TVH - SV Fellbach 0:3 PDF Drucken
Dienstag, 28. November 2006 um 14:27

Erwartet stark präsentierte sich der Tabellenzweite SV Fellbach am vergangenen Samstag in der Volleyball-Regionalligapartie gegen den TV Hausen und gewann schließlich deutlich mit 3:0 Sätzen. Mit jetzt 10:4 Punkten bleiben die Fellbacher an der Spitze dran, Hausen steht mit einer Bilanz von 8:8 im Mittelfeld.

Mit entscheidend war, dass bei den Gästen erfahrene Spieler dabei waren, die schon in der ersten oder zweiten Liga Einsätze hatten, Jörg Amann oder Spielertrainer Petri Sanio beispielsweise.

Der TV Hausen dagegen musste wie so oft in den vergangenen Jahren seinem geringen Spielerkader Tribut zollen. Nach dem Abschlusstraining stand fest, dass Malte Stiel, der sich im Spiel gegen Aalen an der Schulter verletzt hatte, nicht eingesetzt werden konnte. Seine Position wurde von Markus Strittmatter übernommen. Allerdings lag es diesmal auch an den Nerven, dass für den TVH am Samstag in der Brackenheimer Verbandssporthalle gegen den SV Fellbach überhaupt nichts zu holen war. Trotz aller ungünstigen Voraussetzungen begann die Partie ausgeglichen. Lediglich das Schiedsgericht sorgte mit einigen strittigen Entscheidungen für Unruhe in beiden Mannschaften. Während die Fellbacher Spieler die Entscheidungen professionell wegsteckten, ließen sich die Hausener gänzlich aus dem Konzept bringen. Tobias Ballat verlor vollständig die Beherrschung und verließ wutentbrannt das Feld. Trainerin Ulrike Weeber blieb nichts anderes übrig, als eine Auszeit zu nehmen und auf die rechtzeitige Rückkehr ihres Mittelangreifers zu hoffen.

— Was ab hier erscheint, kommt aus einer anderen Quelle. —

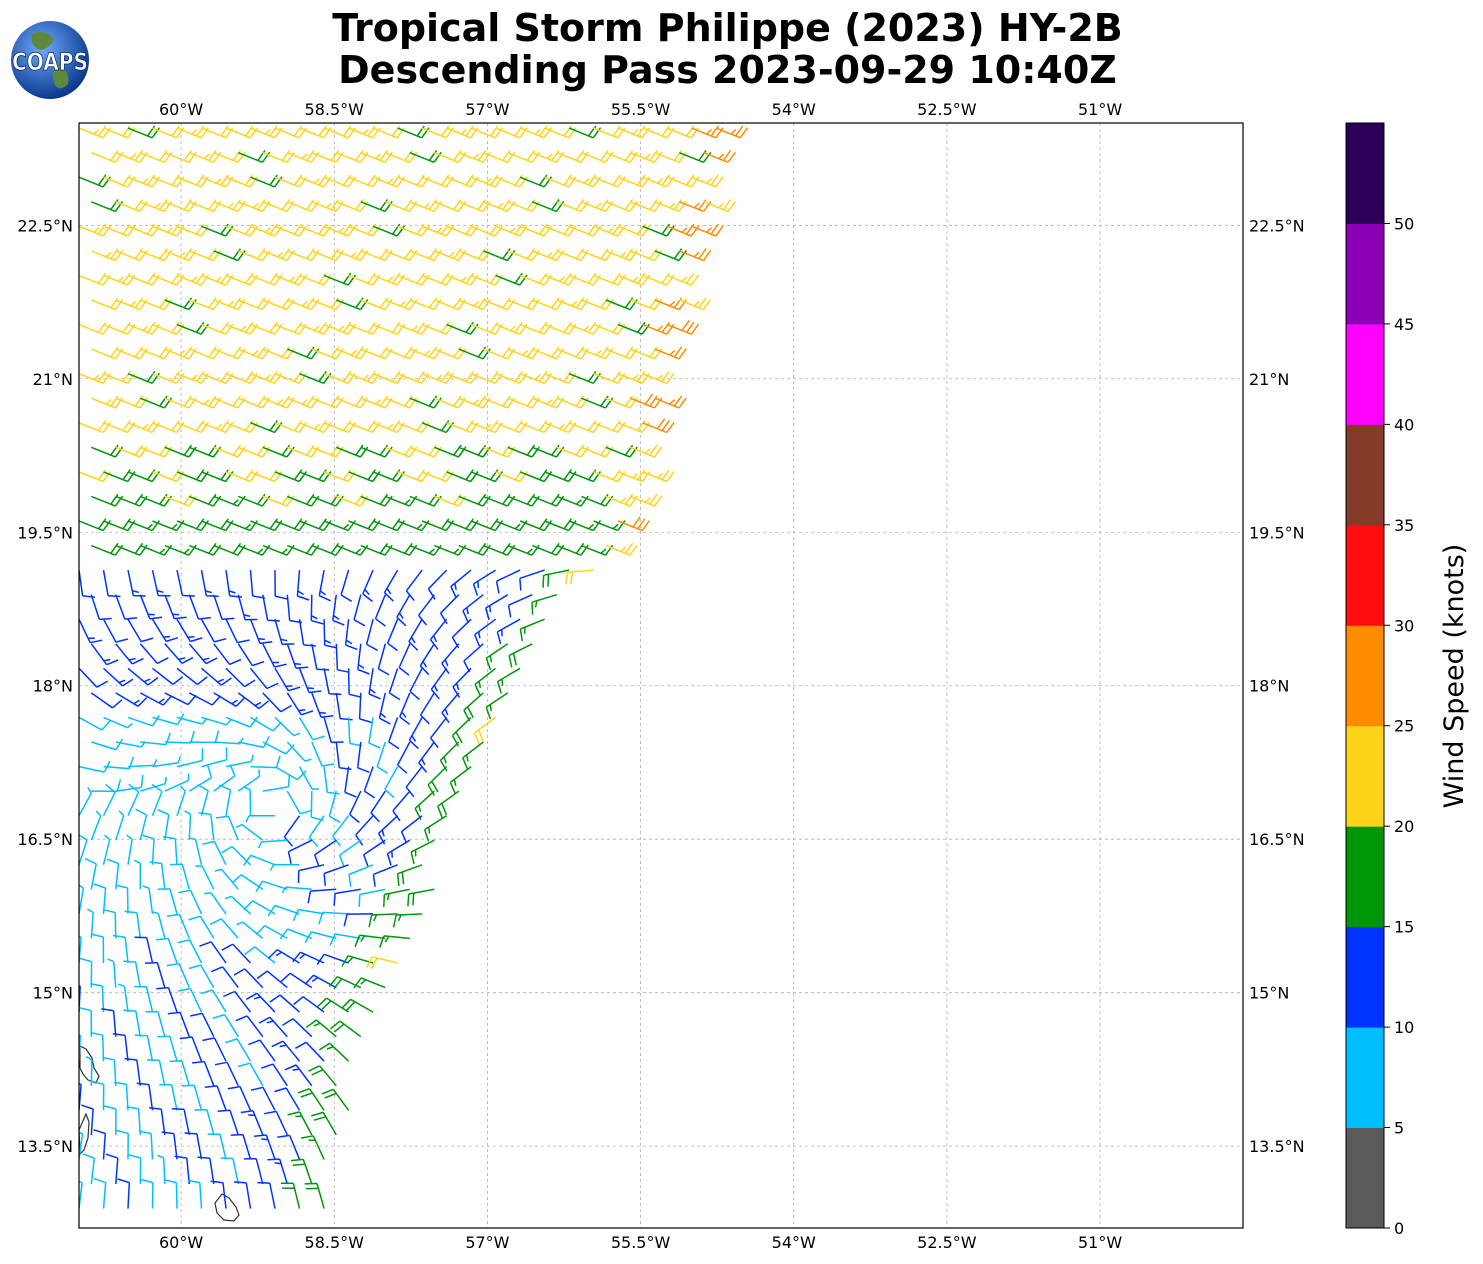 This screenshot has width=1483, height=1264. Describe the element at coordinates (641, 1242) in the screenshot. I see `lon-tick-label-bottom: 55.5°W` at that location.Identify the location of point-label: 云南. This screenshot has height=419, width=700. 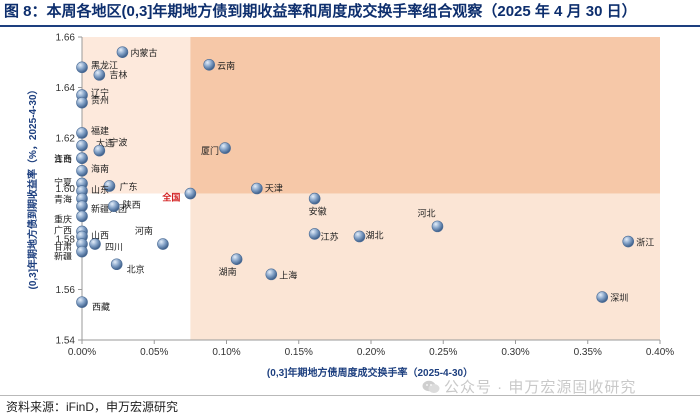
(226, 66).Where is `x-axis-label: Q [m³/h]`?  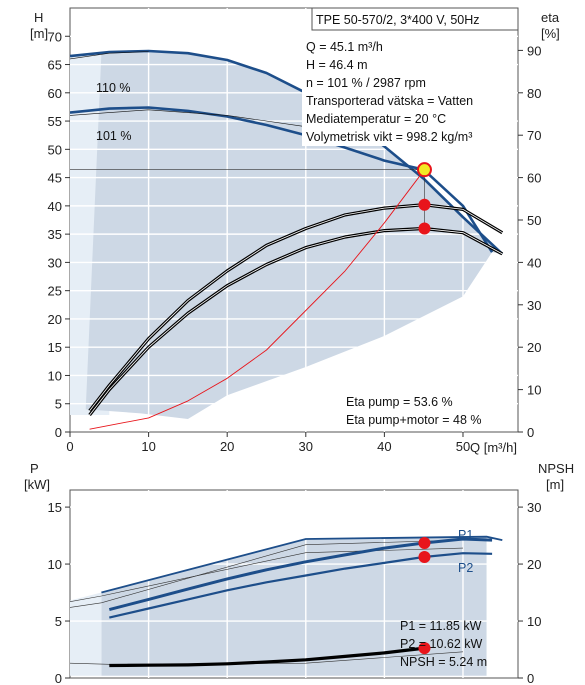
x-axis-label: Q [m³/h] is located at coordinates (494, 448).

Doch er kam nicht. “Wir treten auf der Stelle und kommen sowohl spielerisch als auch in der Persönlichkeitsentwicklung nicht weiter”, ärgerte sich die Trainerin und kündigte anschließend an, mit Ballat das Gespräch zu suchen.

Für Ballat musste der auf der Mittelposition unerfahrene Moritz Weeber eingewechselt werden. “In dieser Phase des Spiels haben wir einen weiteren Mittelspieler schmerzlich vermisst”, analysierte die Trainerin den weiteren Spielverlauf. Gänzlich aus dem Spielrhythmus gebracht, verloren die Zabergäuer den ersten Satz deutlich mit 21:25.

Ermahnende und beruhigende Worte vor Beginn des zweiten Satzes sollten die Konzentration wieder auf das Spiel lenken. Und erneut konnte der TV Hausen die Partie, nun wieder mit Ballat, der sich inzwischen beruhigt hatte, bis zum 16:16 offen gestalten, sich sogar zeitweilig einen Vorsprung erspielen. Doch gegen einen in allen Spielbereichen besseren Gegner wurden die Schwächen des TV Hausen nur allzu deutlich. Der Fellbacher Block hatte keine Schwierigkeiten, die Angriffe des TVH zu stoppen, und so ging der zweite Durchgang nach 21 Spielminuten mit 20:25 an die Mannschaft um Spielertrainer Petri Saino.

Hart umkämpft war der dritte Satz. Hausen wehrte vier Matchbälle ab, unterlag am Ende jedoch mit 26:28 Punkten. “Nicht die Niederlage ist es, was mich so ärgert an diesem Spiel, sondern dass erfahrene Spieler es trotz aller Gespräche nicht schaffen, ihre persönlichen Fehler und Schwächen auszumerzen”, kommentierte die enttäuschte Trainerin Ulrike Weeber den Spielverlauf.

Im letzten Spiel der Vorrunde beim USC Heidelberg am 9. Dezember wird es sich entscheiden, ob der TV Hausen mit einer positiven Punktebilanz relativ beruhigt in die Rückrunde starten kann. Weeber: “Dieses Spiel sollten wir gewinnen, um vorne mit dabei zu bleiben.”